A magnesium-dependent RNA structural switch at the Internal Ribosome Entry Site of Hepatitis C Virus genome monitored by Atomic Force Microscopy

Abstract

Hepatitis C virus (HCV) is the main etiological agent of chronic liver disease in humans. Both 5 ́and 3 ́ untranslatable regions (UTR) of the single-stranded RNA HCV genome are highly structured and include regulatory elements necessary for viral replication and translation (1). In particular, the 5 ́UTR is highly conserved among all HCV genotypes and contains an internal ribosome entry site (IRES) element responsible to drive cap-independent translation initiation (2). The ion-dependent tertiary fold of the minimal HCV IRES element (containing domains II to IV) has been investigated (3), and significant progress has been made in determining the three-dimensional structure of individual IRES domains and subdomains at high resolution (4). Nevertheless, little information is still available on the tertiary structure of the whole functional HCV IRES element. Atomic Force Microscopy (AFM) is a useful nanotechnology-based tool for the analysis of a wide range of biological entities, including nucleic acids and their complexes (5).
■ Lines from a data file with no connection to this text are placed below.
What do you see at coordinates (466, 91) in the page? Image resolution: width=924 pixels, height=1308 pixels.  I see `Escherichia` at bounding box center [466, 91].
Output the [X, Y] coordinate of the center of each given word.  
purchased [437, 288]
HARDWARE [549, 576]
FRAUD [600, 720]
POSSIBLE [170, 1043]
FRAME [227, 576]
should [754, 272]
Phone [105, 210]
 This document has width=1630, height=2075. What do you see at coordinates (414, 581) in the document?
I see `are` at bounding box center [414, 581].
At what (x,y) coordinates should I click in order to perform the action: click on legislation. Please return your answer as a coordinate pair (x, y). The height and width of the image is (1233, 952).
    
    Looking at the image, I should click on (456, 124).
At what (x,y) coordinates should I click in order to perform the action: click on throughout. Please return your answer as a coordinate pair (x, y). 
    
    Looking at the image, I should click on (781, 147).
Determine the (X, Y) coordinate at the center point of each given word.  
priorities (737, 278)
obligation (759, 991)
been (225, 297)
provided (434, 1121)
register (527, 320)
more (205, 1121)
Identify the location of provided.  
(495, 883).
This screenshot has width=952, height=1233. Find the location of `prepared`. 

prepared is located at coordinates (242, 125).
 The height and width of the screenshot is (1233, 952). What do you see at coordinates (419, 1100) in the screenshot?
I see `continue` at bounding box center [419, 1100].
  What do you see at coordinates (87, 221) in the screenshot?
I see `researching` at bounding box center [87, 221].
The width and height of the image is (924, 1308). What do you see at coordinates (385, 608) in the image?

We have optimized AFM technology for analysing HCV IRES structure in native conditions as well as for monitoring its conformational changes in diverse physicochemical environments, in particular at magnesium ion concentrations ranging from 0 to 10 mM. Here we report the magnesium-dependent folding of the HCV IRES in a sequence context that includes its structured, functionally relevant flanking regions (domains I, V and VI). In the 568 nt-long HCV genomic RNA molecule analyzed, a structural switch has been monitored when magnesium concentration increases from 2 to 4 mM. This effect has been confirmed by classical techniques for RNA structural characterization such as gel-shift analysis and partial RNase T1 cleavage. Our results suggest a magnesium-driven transition from an ‘open’ to a ‘closed’ conformation of the HCV IRES, at least partially similar to that caused by miR-122 (6). The functional relevance of such an RNA structural switch will be discussed.